Streetsblog notes that right along side Hillary Clinton, New York's senior senator Chuck Schumer has been another leading advocate of gas tax demagoguery. This is really a bizarre position for the Senators from New York, of all places, to be taking. After all, they represent the densest, most transit-intensive, least car-using major population cluster in the United States. If anyone statewide politicians ought to be in a position to resist political pressure to do something pointless, and to show the way to alternative transportation and lifestyle schemes, it ought to be them.
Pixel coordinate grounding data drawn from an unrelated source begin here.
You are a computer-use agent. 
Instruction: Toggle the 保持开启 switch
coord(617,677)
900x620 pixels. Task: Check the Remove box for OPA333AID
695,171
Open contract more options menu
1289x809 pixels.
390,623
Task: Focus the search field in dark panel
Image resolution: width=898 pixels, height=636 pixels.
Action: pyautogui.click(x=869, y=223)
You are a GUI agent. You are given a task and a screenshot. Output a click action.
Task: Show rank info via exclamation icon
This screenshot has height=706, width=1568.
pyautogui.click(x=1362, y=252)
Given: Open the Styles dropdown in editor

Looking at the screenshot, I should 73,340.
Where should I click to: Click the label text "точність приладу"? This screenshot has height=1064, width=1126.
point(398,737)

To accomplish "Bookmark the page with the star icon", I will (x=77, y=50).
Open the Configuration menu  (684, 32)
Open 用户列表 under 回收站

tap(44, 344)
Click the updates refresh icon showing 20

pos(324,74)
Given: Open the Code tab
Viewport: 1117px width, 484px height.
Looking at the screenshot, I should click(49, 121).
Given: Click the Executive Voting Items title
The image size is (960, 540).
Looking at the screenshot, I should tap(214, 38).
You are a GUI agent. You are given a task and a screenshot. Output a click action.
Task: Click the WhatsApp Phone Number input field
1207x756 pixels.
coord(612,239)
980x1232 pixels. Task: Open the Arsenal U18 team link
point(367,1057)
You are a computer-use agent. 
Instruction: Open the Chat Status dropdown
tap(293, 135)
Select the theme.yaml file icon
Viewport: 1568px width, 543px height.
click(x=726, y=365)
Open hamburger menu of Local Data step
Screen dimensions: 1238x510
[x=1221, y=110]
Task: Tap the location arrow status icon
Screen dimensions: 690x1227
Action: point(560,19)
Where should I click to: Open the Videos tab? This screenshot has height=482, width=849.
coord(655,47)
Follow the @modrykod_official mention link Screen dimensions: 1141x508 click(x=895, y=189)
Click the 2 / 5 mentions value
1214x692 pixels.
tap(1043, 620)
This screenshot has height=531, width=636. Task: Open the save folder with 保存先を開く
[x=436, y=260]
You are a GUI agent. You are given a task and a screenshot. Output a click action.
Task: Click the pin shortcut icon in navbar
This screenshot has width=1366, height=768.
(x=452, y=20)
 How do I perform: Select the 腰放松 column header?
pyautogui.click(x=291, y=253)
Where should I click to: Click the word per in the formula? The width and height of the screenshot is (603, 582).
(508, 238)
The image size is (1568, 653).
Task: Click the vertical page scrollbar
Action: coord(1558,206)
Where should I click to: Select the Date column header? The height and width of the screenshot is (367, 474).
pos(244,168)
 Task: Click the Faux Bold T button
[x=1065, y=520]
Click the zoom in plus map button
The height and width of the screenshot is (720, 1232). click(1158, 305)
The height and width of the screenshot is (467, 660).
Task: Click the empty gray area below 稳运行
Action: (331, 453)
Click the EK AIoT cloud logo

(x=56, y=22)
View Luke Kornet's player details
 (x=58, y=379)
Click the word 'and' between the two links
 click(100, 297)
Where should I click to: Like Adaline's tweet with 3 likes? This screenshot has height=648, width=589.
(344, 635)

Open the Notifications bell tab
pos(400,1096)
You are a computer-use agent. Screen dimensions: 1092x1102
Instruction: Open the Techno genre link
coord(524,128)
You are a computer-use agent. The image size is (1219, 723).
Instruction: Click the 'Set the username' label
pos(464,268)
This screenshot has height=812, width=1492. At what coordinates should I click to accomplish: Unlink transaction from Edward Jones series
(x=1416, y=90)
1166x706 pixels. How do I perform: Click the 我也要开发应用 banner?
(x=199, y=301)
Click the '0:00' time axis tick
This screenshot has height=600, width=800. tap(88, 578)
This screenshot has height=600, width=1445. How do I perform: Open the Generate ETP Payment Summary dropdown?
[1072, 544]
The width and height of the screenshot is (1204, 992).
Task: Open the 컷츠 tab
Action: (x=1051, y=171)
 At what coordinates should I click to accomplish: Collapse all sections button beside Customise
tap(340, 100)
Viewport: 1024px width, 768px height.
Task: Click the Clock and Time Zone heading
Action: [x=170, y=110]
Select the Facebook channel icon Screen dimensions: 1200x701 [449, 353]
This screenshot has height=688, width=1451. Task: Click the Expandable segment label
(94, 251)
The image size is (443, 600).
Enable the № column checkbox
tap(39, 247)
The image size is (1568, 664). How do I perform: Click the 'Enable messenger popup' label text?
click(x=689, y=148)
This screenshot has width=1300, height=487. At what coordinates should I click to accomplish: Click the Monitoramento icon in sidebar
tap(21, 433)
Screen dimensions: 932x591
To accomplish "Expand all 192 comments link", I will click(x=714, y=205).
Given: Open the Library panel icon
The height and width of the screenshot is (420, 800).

Clinton, of course, is only a very nominal New Yorker, but Schumer is an honest-to-God Brooklynite. Note that these are also people who, nominally, believe that catastrophic climate change is a real problem and that action ought to be taken against it. That's nice, but when you combine that conviction with the set of political beliefs they're operating under, you get the result that catastrophic climate change is a real problem that should be dealt with, but won't be due to sheer cowardice. It's something Al Gore might want to consider. Perhaps his own 2000-vintage SPR gambit would prevent him from speaking out on this controversy, but I think most of Gore's post-2000 career has been aimed at getting away from the style of political engagement that made his 2000 campaign such a hollow one.
Photo by Flickr user Aturkus used under a Creative Commons license



Shouldn't we, in Schumer's case, think this is a mix of supporting Clinton in her stupid idea and pandering to up-staters who are both necessary for success in NY politics, much less urban, and much more conservative? I'd think that would explain it even though it's not a very edifying explanation.